Here we set out five top tip tips on what not to include in them.
If you'd like top tips & help on what to include in them, contact us, or simply use V3a. It will do the hard work for you.
1: A Simple ‘Yield’ Calculation to demonstrate your ‘return on assets’
- Our turnover was a, our surplus was b, so our return was a/b*100 = xx%.
- The net book value of our assets is a. Our surplus was b. So our annual return on assets is b/a *100 = xx%
The second of these is the better, but is meaningless without reference to net leverage and how that compares with others. If you’re not leveraging your assets to their full potential, you’re not maximising the potential return on assets, and can’t demonstrate how you’re optimising the future returns on assets
2: The usual ‘where each pound’ of your rent goes
It may have been vogue but it won’t transparently demonstrate your overall operating costs and how they compare. You need to demonstrate your total operating costs (overall and for key areas) and how they compare. The HCA will be looking for clarity on the 37% variation in operating costs across the sector which their regression analysis was unable to explain.
3: A statement of your organisational objectives without detail of how you’ve delivered Vfm against them
A simple statement that the return on assets is used to further your organisational objectives won’t cut the mustard. The HCA & Investors will want to see examples of how ‘rigorous appraisal of all potential options for improving value for money have been applied’ to objectives . Particularly any non core housing activities - for which they will want to see an ‘understanding of the trade offs and opportunity costs of decisions’ taken to invest in them rather than bricks and mortar.
4: Any form of ineffective comparison with others
The HCA’s regulatory standards feedback document couldn’t make this clearer. ‘We expect that providers themselves will measure and evaluate their strategies and deliverables, in the overall context of achieving their organisational aims and objectives, and that this will be most effective where it involves comparison with other (and others’) approaches.

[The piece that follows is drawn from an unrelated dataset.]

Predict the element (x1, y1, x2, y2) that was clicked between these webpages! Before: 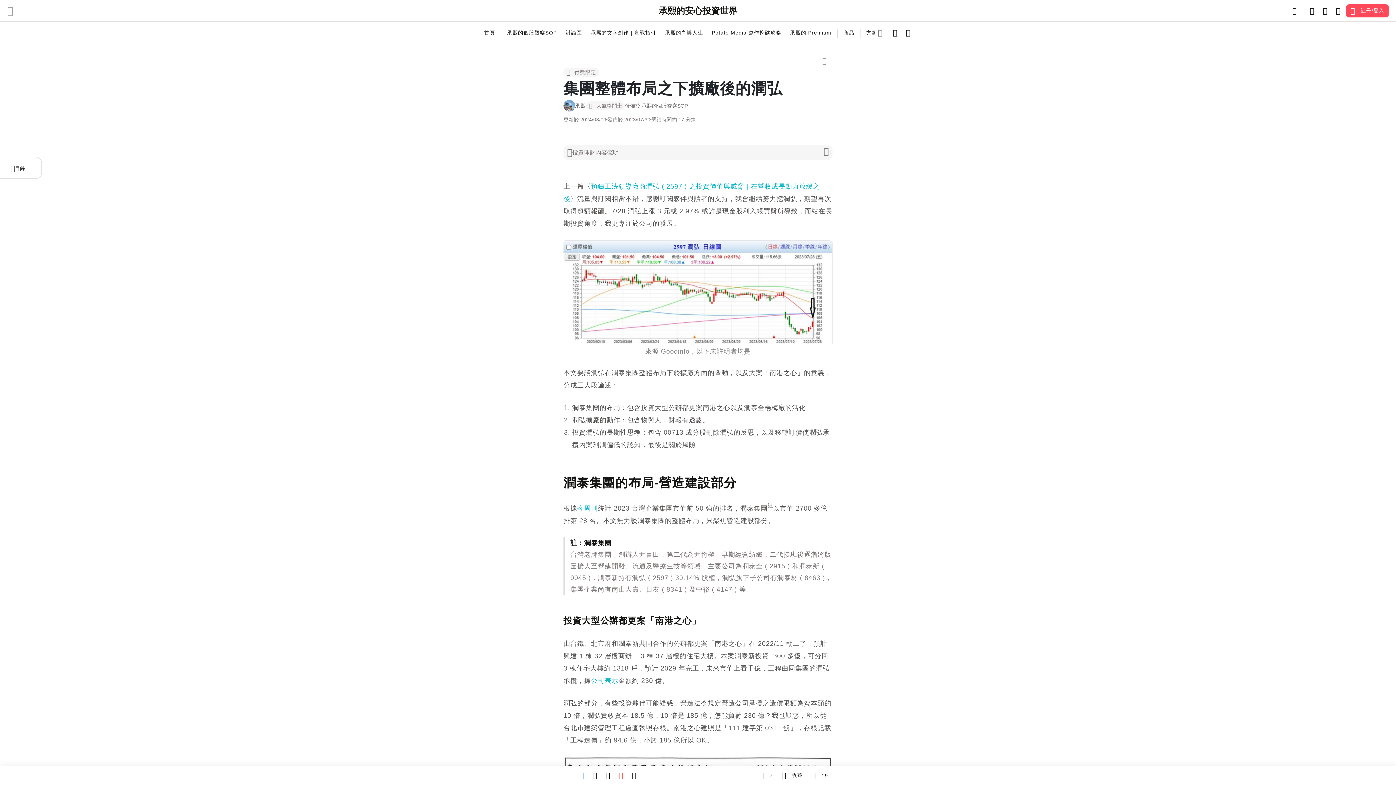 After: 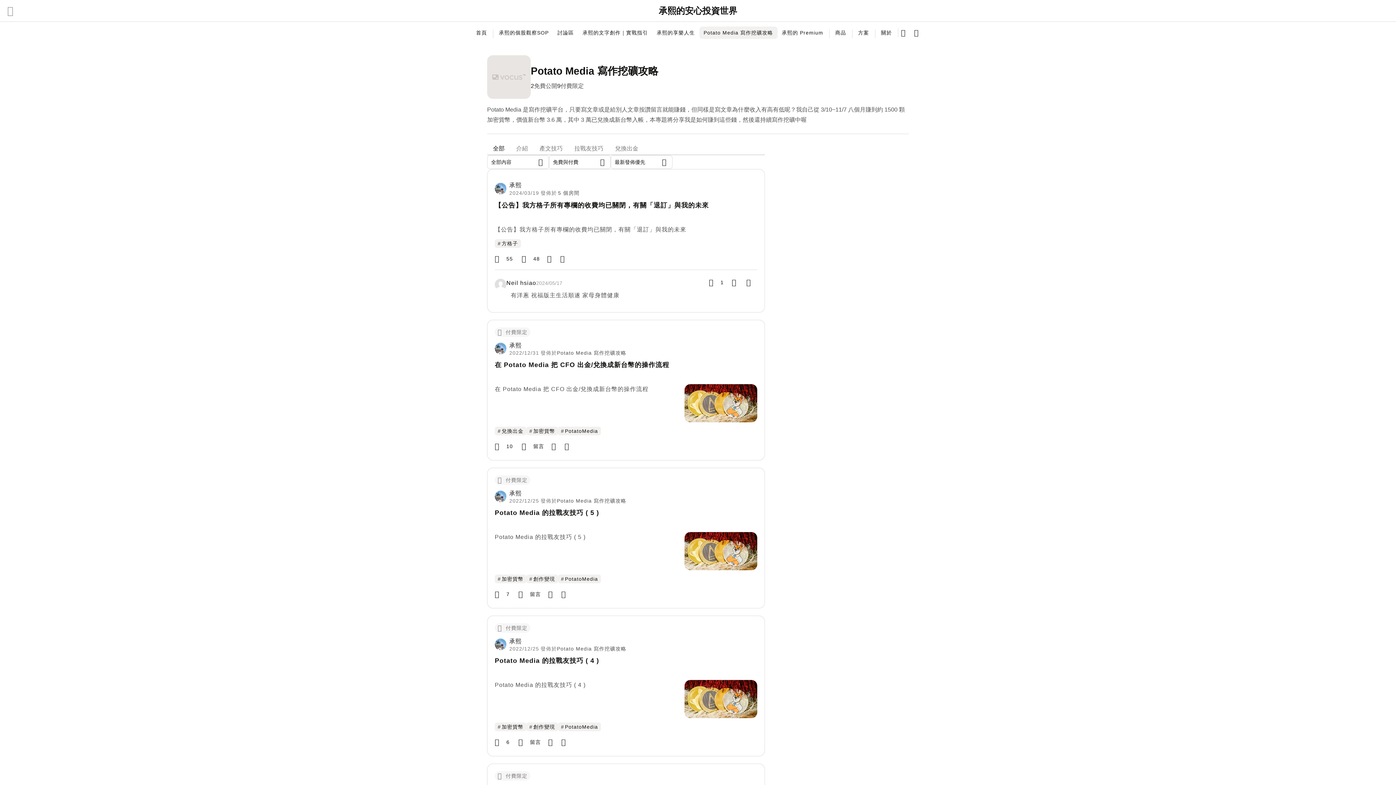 Action: bbox: (707, 26, 785, 38) label: Potato Media 寫作挖礦攻略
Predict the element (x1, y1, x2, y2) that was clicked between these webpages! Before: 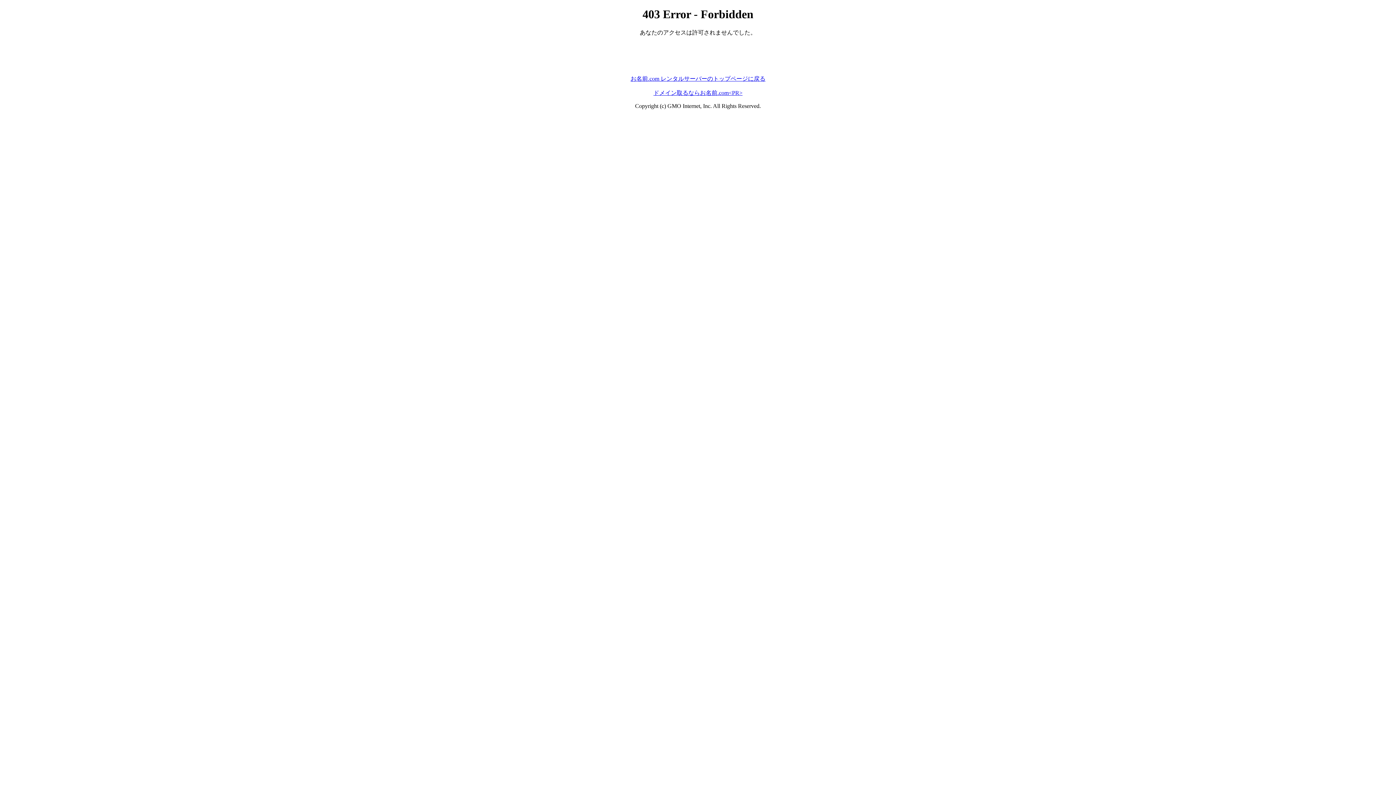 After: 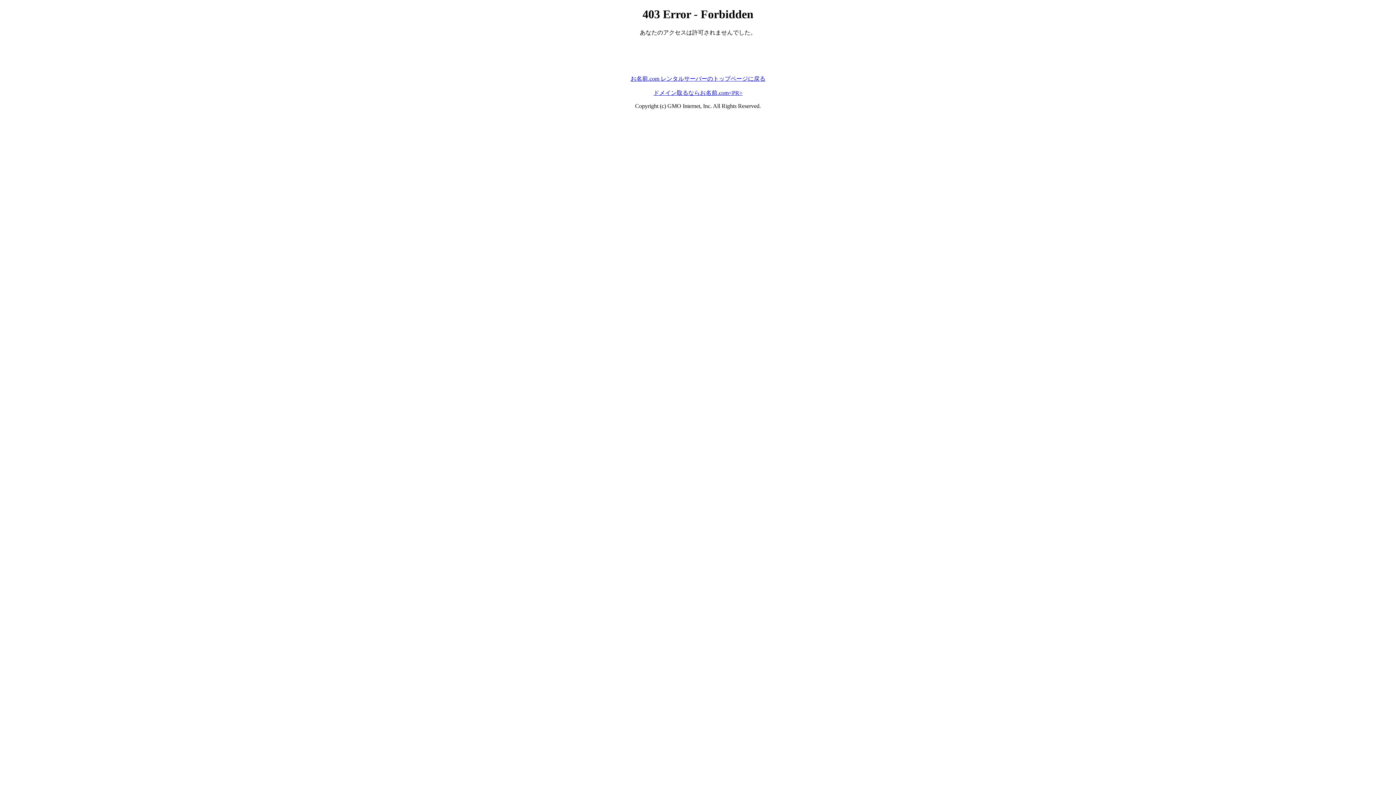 Action: bbox: (630, 75, 765, 81) label: お名前.com レンタルサーバーのトップページに戻る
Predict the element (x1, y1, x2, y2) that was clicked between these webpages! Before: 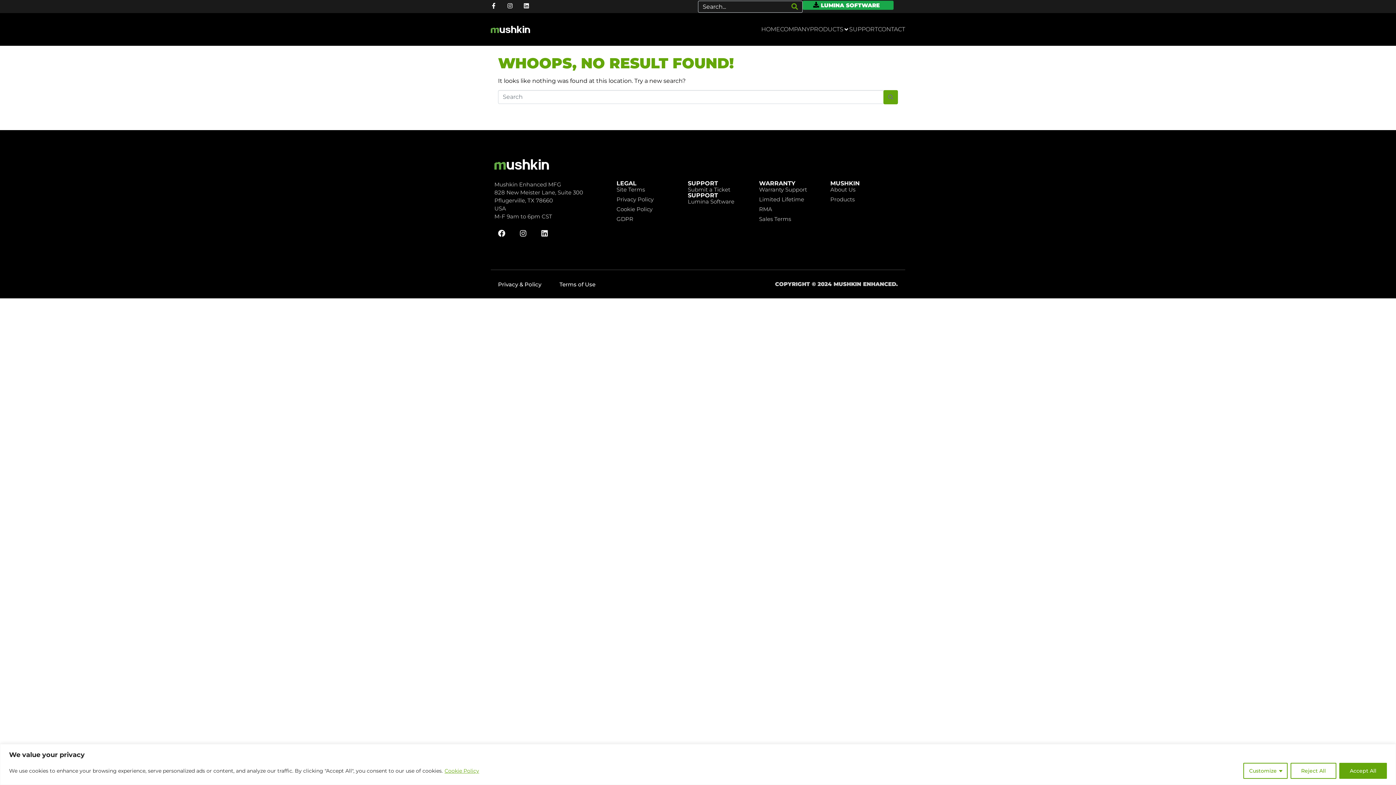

Make the ‘others’ meaningful and relevant. If you’re an LSVT which is older than 5 years, you’re a traditional HA. Get used to it. Compare regionally on costs but nationally on performance or outcomes. Cost is regionally influenced. Performance and satisfaction shouldn’t be.
5: No backward or forward look
If you can’t show where you’ve come from you won’t be able to show where you’re going. The bottom line remains the main focus of economic regulation. Year on year improvements expected in value for money will be judged by year on year improvements and changes in areas such as your operating margin, SBIT, EBITDA, adjusted net leverage and debt per home. Three years either way will be the minimum expected.